At one, I finished the first book. At four, I finished the next. And at five, just when the sun was turning the corners of the sky pink, I drifted off. The whole night I had been focused on getting into school today, drilling the idea deep into my mind. I was not going to lose today. I just wasn’t. Graduation is soon, and I can’t leave if I don’t finish my classes. I will not repeat my senior year. I’m way too smart for that.

My mom woke me up at seven. I was tired and alert all at once, and somehow managed to heave myself out of bed and down to the kitchen for breakfast. When I got into the library at school, I immediately put my head down on the table and dozed off. The same thing happened in second period and during the end of forth. At lunch, I went to the nurse’s office to sleep. Sixth period, I put my head down and hoped that I’d absorb math through osmosis. I stayed alert during French, and by the time I got to therapy at two thirty, I was quite delirious.

It’s terribly frightening to be unable to stay awake in school. I can be conked out with my head on someone else’s desk in the middle of a loud debate or cabinet meeting.

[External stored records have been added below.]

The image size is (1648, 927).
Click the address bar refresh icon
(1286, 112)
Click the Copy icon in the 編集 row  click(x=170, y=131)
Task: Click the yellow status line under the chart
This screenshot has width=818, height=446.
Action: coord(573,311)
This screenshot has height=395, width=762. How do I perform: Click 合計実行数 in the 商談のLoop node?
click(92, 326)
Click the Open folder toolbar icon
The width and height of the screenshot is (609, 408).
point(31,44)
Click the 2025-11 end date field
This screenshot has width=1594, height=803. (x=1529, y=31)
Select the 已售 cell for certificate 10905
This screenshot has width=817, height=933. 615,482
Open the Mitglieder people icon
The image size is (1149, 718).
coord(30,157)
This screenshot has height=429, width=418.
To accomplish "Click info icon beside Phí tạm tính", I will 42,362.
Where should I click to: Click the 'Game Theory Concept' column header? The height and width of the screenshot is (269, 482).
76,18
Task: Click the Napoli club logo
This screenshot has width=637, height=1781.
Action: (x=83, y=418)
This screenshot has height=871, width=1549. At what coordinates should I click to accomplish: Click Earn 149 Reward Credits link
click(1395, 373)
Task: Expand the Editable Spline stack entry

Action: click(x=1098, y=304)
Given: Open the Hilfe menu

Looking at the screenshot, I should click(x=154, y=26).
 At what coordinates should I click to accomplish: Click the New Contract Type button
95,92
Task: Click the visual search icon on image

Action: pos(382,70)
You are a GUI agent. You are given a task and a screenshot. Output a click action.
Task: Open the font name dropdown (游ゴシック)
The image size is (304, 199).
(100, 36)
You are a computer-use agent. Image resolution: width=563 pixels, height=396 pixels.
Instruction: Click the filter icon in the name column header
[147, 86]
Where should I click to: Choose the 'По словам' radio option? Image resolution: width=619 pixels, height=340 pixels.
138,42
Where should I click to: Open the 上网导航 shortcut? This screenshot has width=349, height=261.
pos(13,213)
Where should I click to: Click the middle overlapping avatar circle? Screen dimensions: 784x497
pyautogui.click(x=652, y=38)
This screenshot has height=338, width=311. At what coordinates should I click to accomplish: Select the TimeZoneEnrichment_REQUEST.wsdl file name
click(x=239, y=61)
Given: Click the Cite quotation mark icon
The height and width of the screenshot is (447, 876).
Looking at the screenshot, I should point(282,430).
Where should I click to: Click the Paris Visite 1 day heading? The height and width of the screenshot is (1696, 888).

I can sleep through someone balancing things on the back of my head. You can even write on me, and I won’t notice. I miss so much. Social interactions slide by without participation. I miss out on learning the lessons. I look like an idiot who is totally uninterested in school. But most of all, it just scares me to have so much happening and not to be aware of any of it. I’m entirely lost to the world.

Maybe tonight and tomorrow will be better. Maybe they won’t. But the fear and anxiety of sleeping in school refuses to dissipate, and I can only wish that it will motivate my body to act as it should. I will not stand for today’s behavior.

So here’s to my afternoon nap and going to bed early with the hopes of being alert tomorrow.

Post-Debate Syndrome

Today, like most days following long stressful trips, was a “dark day.” I stayed in bed, feeling depressed, reading Wikipedia, and staring at the walls from seven in the morning until three when I left for therapy. The grey cloud of sadness drifted nearer and began making ominous thundering sounds in the late afternoon while I watched Youtube videos about various charities and quietly cried.

It’s night now, my back is throbbing, and I’m ready to go to sleep. Getting out of bed again, let alone going to school, seems almost impossible, but I’ve got my Penn tee shirt draped over my desk chair, cheering me on, and I will not accept defeat. Besides, if I am capable enough to win a Golden Gavel, I can certainly make it up the front steps of school tomorrow morning.